- **Problem to work on**:
Show each line in the entries below that contains the word "first".

- **Data in this exercise**:
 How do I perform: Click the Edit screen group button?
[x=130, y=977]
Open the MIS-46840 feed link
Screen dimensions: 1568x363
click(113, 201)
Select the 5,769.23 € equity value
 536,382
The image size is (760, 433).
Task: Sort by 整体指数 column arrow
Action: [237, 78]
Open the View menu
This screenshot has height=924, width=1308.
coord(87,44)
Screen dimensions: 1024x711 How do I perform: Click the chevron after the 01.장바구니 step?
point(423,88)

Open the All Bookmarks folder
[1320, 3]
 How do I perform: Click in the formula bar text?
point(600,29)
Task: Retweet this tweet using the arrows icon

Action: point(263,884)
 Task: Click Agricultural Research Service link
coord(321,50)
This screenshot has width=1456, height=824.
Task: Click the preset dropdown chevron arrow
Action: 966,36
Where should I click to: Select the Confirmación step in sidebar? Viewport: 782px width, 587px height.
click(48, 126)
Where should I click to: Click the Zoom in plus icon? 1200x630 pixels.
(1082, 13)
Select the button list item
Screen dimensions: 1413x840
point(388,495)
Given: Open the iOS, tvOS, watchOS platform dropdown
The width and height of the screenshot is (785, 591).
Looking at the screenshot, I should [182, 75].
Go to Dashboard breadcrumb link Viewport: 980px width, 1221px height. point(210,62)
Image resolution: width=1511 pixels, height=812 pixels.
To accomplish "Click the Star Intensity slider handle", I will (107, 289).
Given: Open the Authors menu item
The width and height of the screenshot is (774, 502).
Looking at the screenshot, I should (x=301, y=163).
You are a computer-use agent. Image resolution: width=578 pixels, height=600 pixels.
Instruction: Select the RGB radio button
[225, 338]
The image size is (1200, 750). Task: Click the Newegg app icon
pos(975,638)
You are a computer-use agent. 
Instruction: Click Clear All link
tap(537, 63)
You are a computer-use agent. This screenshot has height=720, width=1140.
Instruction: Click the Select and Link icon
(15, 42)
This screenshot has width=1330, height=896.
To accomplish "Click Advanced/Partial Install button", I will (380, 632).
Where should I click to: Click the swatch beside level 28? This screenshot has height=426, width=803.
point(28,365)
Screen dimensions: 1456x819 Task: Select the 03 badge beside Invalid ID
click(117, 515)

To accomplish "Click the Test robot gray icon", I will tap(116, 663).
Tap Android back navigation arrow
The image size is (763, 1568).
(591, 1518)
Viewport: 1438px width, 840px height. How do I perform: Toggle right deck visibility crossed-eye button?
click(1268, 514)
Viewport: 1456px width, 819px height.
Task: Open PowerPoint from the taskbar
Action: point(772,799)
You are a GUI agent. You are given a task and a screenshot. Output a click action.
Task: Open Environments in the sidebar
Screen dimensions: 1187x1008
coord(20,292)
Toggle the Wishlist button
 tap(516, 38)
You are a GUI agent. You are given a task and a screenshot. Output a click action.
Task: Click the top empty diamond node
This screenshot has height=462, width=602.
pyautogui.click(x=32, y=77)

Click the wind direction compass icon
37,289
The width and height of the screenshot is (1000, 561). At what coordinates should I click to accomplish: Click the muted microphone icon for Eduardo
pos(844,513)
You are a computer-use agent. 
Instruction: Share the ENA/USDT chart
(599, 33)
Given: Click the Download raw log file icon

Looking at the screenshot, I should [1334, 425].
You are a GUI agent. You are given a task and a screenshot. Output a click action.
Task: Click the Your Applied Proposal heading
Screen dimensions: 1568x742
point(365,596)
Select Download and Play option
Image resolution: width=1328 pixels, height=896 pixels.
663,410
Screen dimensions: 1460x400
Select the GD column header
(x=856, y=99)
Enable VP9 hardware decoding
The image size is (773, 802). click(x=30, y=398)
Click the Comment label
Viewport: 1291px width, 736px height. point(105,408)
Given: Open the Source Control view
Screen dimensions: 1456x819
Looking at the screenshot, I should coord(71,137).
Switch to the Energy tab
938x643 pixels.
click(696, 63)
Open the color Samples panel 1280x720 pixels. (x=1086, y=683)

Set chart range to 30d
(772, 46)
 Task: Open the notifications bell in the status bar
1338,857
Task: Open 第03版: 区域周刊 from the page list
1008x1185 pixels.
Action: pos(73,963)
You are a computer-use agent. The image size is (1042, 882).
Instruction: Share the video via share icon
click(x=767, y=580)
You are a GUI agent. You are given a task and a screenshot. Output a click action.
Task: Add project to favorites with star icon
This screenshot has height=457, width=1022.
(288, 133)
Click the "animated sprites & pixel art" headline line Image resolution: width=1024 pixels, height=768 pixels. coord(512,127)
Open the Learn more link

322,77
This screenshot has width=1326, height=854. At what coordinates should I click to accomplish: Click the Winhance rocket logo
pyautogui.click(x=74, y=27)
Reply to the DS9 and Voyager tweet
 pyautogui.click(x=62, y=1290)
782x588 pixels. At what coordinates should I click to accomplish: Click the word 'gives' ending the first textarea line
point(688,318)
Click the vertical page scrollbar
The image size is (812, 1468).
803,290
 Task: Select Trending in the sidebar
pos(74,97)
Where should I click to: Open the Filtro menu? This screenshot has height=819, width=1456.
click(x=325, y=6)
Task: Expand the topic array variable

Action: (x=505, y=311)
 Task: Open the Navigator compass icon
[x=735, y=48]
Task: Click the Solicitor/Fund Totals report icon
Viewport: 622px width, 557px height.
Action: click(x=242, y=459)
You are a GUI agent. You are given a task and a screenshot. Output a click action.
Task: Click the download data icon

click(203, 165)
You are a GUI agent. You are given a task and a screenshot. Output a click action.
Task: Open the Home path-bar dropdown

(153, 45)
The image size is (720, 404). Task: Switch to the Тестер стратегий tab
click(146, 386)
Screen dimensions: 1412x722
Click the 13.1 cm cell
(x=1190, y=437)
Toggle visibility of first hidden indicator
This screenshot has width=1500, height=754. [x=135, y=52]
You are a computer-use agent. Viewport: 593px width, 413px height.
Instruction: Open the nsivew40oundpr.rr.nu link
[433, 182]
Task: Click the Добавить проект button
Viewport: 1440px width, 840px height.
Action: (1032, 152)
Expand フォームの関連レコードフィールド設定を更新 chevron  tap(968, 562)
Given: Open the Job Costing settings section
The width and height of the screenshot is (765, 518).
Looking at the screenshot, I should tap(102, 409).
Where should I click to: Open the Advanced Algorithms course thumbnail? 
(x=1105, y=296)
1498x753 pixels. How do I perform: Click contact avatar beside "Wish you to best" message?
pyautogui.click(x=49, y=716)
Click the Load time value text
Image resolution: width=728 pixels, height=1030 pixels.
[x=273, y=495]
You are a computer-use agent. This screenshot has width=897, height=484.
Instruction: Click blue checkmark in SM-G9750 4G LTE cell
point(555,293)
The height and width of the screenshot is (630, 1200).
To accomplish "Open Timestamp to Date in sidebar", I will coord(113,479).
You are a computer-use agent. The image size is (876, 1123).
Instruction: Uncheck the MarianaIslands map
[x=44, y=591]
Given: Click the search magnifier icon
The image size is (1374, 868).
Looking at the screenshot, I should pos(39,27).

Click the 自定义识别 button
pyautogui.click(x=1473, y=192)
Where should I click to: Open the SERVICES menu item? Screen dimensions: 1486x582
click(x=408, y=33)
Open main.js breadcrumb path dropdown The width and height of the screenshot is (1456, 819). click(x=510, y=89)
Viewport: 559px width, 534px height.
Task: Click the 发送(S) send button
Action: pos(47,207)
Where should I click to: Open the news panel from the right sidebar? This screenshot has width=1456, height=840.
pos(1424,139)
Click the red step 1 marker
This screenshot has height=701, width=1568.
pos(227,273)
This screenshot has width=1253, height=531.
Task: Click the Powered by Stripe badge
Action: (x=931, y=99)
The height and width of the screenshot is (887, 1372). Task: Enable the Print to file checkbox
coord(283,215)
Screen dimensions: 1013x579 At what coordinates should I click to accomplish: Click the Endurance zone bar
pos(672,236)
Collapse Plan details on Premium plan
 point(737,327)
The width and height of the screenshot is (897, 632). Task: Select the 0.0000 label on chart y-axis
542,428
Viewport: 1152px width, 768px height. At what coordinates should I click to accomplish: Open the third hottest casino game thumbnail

- **Correct output**:
782x588 pixels. At what coordinates should I click to accomplish: Click the word 'gives' ending the first textarea line
Toggle visibility of first hidden indicator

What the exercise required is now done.